Conclusie vanuit de literatuurstudie

De literatuur toont een groot effect voor oefentherapie met een frequentie van twee keer per week op de uitkomstmaten ‘kwaliteit van leven’ (lage kwaliteit van bewijs) en ‘fysiek functioneren’ (redelijke kwaliteit van bewijs). Het effect van oefentherapie met een frequentie van drie keer per week is onbekend voor ‘kwaliteit van leven’ en gering voor ‘fysiek functioneren’ (lage kwaliteit van bewijs).
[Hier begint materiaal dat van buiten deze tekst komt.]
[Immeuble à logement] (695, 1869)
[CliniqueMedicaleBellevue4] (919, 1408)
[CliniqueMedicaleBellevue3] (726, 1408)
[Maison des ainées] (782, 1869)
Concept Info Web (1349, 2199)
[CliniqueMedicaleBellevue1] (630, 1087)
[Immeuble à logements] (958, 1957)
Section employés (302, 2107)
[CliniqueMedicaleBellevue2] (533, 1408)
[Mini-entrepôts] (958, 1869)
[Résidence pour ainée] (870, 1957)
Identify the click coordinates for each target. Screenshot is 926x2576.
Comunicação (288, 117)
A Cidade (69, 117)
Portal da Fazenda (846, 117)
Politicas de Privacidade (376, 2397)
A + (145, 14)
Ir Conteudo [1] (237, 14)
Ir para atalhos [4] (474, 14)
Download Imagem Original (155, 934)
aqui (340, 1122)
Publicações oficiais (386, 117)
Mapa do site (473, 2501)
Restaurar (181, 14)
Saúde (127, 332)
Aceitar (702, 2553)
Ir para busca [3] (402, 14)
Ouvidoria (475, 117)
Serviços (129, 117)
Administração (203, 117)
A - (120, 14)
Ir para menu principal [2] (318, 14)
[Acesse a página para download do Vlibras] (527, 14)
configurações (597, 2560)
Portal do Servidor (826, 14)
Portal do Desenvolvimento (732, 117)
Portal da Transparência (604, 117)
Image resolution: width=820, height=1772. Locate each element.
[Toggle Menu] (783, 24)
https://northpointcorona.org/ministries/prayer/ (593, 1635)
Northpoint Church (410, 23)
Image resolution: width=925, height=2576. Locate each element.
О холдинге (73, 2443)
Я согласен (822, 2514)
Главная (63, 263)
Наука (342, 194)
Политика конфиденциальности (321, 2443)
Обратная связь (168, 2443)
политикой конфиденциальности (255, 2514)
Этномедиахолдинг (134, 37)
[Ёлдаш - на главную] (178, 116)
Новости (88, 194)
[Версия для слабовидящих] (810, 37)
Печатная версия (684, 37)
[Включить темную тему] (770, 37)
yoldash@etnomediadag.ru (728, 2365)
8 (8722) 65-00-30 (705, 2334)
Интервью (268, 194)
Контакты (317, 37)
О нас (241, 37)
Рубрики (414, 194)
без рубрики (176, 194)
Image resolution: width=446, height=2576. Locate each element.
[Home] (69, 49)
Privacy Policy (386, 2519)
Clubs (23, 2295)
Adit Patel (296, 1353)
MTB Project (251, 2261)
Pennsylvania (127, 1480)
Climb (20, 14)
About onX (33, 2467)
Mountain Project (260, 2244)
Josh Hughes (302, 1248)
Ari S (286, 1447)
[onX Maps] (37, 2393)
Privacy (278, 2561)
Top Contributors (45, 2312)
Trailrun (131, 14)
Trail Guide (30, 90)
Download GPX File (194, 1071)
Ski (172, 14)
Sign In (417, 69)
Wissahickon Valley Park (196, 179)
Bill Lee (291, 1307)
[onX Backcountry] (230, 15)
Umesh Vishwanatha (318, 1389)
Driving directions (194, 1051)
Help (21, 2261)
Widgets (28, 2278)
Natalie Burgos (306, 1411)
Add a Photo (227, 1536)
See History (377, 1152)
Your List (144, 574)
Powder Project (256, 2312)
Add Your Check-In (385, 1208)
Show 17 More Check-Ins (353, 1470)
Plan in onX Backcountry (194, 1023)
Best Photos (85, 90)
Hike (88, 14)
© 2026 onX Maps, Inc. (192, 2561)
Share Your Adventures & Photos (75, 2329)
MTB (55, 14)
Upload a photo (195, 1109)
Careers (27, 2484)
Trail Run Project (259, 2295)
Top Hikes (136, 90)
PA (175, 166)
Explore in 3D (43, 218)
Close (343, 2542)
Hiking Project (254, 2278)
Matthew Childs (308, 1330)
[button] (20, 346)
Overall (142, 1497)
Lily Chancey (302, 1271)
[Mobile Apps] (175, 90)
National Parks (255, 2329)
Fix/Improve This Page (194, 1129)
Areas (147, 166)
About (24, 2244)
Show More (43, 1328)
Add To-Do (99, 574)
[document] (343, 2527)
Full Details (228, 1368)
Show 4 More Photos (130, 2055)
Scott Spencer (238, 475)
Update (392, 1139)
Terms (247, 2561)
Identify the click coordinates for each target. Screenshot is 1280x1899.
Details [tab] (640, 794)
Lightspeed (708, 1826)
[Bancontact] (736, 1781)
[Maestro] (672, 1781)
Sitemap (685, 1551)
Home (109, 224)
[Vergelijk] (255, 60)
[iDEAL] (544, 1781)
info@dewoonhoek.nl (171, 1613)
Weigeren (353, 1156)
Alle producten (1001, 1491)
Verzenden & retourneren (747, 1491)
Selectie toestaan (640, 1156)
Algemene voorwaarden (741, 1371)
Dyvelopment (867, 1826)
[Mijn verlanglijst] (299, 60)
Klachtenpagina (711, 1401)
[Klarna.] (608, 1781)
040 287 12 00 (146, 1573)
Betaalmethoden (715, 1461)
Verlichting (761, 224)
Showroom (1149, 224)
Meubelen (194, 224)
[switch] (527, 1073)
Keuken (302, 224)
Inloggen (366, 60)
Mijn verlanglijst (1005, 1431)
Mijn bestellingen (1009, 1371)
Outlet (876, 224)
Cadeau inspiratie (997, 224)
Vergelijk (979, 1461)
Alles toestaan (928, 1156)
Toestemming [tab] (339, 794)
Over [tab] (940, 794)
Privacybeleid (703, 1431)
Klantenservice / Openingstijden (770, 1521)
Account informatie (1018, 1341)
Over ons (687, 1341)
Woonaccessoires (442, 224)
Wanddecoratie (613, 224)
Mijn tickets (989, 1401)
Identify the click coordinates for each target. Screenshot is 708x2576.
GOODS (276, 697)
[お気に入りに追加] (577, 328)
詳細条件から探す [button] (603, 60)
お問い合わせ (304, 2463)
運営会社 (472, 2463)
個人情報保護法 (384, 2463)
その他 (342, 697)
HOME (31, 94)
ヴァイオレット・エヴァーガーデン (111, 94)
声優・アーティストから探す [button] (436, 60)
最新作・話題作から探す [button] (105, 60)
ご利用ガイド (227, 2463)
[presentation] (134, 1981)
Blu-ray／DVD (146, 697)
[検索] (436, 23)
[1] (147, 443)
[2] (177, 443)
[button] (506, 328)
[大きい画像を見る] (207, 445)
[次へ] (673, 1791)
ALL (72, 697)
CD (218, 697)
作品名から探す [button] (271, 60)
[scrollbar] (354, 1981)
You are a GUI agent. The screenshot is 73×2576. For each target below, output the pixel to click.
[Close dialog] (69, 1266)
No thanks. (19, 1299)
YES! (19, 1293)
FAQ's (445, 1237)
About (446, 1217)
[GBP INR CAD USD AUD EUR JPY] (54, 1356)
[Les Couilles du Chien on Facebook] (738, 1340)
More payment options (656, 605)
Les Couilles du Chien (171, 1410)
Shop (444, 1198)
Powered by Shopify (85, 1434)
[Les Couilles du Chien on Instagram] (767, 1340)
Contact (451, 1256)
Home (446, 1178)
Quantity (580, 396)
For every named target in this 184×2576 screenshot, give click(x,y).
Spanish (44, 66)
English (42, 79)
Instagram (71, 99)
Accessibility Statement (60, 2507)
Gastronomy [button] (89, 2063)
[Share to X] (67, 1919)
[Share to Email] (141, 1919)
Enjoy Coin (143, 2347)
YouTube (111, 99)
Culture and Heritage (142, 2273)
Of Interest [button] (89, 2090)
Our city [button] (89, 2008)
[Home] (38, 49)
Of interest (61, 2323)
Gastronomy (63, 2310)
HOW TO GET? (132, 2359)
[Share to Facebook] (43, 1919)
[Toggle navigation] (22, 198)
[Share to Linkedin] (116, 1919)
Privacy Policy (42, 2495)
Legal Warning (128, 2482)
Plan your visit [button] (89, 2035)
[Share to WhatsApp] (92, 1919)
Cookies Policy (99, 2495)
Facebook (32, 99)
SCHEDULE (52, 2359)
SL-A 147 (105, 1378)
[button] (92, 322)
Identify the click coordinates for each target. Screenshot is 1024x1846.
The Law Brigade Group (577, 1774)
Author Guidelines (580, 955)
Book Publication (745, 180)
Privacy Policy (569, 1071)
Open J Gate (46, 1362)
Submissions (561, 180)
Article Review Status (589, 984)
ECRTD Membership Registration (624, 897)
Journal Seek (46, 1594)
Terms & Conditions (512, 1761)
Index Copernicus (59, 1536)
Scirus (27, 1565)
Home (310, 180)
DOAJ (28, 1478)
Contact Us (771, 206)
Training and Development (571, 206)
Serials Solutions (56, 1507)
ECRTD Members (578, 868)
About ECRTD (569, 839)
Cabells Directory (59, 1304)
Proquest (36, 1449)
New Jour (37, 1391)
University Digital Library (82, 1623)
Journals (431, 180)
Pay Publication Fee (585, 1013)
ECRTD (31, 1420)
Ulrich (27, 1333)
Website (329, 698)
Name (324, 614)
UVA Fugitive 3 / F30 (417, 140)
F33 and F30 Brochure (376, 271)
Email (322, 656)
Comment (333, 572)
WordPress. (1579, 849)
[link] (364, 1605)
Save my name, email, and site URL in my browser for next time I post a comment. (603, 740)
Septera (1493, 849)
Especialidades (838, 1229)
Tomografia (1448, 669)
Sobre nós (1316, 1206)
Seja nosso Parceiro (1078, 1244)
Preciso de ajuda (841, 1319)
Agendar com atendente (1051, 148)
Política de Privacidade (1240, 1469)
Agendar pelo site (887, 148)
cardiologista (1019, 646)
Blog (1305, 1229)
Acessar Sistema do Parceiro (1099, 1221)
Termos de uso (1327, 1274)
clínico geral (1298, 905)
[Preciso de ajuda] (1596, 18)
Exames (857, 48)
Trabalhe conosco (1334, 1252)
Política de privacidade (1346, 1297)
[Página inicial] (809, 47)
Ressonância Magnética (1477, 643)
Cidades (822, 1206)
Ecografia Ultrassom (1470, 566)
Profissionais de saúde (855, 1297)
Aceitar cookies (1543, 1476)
Het effect van oefentherapie met een frequentie van vier à vijf keer per week op ‘kwaliteit van leven’ en ‘fysieke functioneren’ is onbekend.

 

Van bewijs naar aanbeveling

Op basis van de omvang van de effectschattingen en het kwaliteit van bewijs, die in het voordeel zijn van een frequentie van twee keer per week ten opzichte van een frequentie van drie keer, of vier tot vijf keer per week, is de werkgroep van mening dat een frequentie van twee keer per week begeleide oefentherapie de voorkeur verdient (bij indicatie 2), aangevuld met zelfstandig uitgevoerde oefeningen. 

Op basis van de ACSM-richtlijnen [20] wordt hieraan toegevoegd dat spierkracht of functionele oefeningen en/of activiteiten bij voorkeur dagelijks, maar minimaal twee dagen per week geadviseerd worden en aerobe oefeningen en/of activiteiten bij voorkeur dagelijks, maar minimaal vijf dagen per week ten minste 30 minuten per keer, om tevens te voldoen aan de ‘Beweegrichtlijnen van de Gezondheidsraad’.

 

Aanbeveling voor de frequentie van de oefentherapie

Streef naar de volgende frequentie om tevens te voldoen aan de ‘Beweegrichtlijn van de Gezondheidsraad’:

  • Spierkrachtoefeningen en/of activiteiten. Bij voorkeur dagelijks, maar minimaal twee dagen per week training van een specifieke spiergroep. Hanteer na een intensieve spierkrachttraining voor de getrainde spiergroep een herstelperiode van 48 uur. Stem de opbouw af op de belastbaarheid van de patiënt.
  • Aerobe oefeningen en/of activiteiten. Bij voorkeur dagelijks, maar minimaal vijf dagen per week gedurende ten minste 30 minuten per keer. Stem de opbouw af op de belastbaarheid van de patiënt.
  • Functionele oefeningen en/of activiteiten. Bij voorkeur dagelijks, maar minimaal twee dagen per week. Besteed tevens aandacht aan botversterkende oefeningen. Stem de opbouw af op de belastbaarheid van de patiënt.

 

 

Complete uitgangsvraag volgens PICO

Voor de beantwoording van deze uitgangsvraag is een gezamenlijke PICO uitgangsvraag geformuleerd voor de frequentie, intensiteit, type en duur van oefentherapie (zie noot 14).

 

Zoekstrategie

Er is een gezamenlijke zoekactie uitgevoerd voor de frequentie, intensiteit, type en duur van oefentherapie (zie noot 14).

 

Gevonden literatuur

Er zijn geen gerandomiseerde gecontroleerde onderzoeken gevonden waarin een vergelijking is gemaakt in de frequentie van oefentherapie (zie noot 14). Om toch een aanbeveling te kunnen formuleren over de frequentie is een subgroepanalyse uitgevoerd met de geïncludeerde studies voor de uitgangsvraag over oefentherapie, om te bepalen welke frequentie het optimale resultaat oplevert.
 

Beschrijving studies

Van de 19 geïncludeerde studies naar de effectiviteit van oefentherapie hadden tien studies een frequentie van twee keer per week [3-7, 10, 12-14, 18], zeven studies een frequentie van drie keer per week [8,9.11,15-17,19] en twee studies een frequentie van vier tot vijf keer per week.[1,2] De karakteristieke van de studies worden beschreven in noot 10.

 

Effectiviteit en bewijskracht

De beoordeling van de onderzoeksopzet en uitvoering per studie is opgenomen in de bijlage van deze noot. 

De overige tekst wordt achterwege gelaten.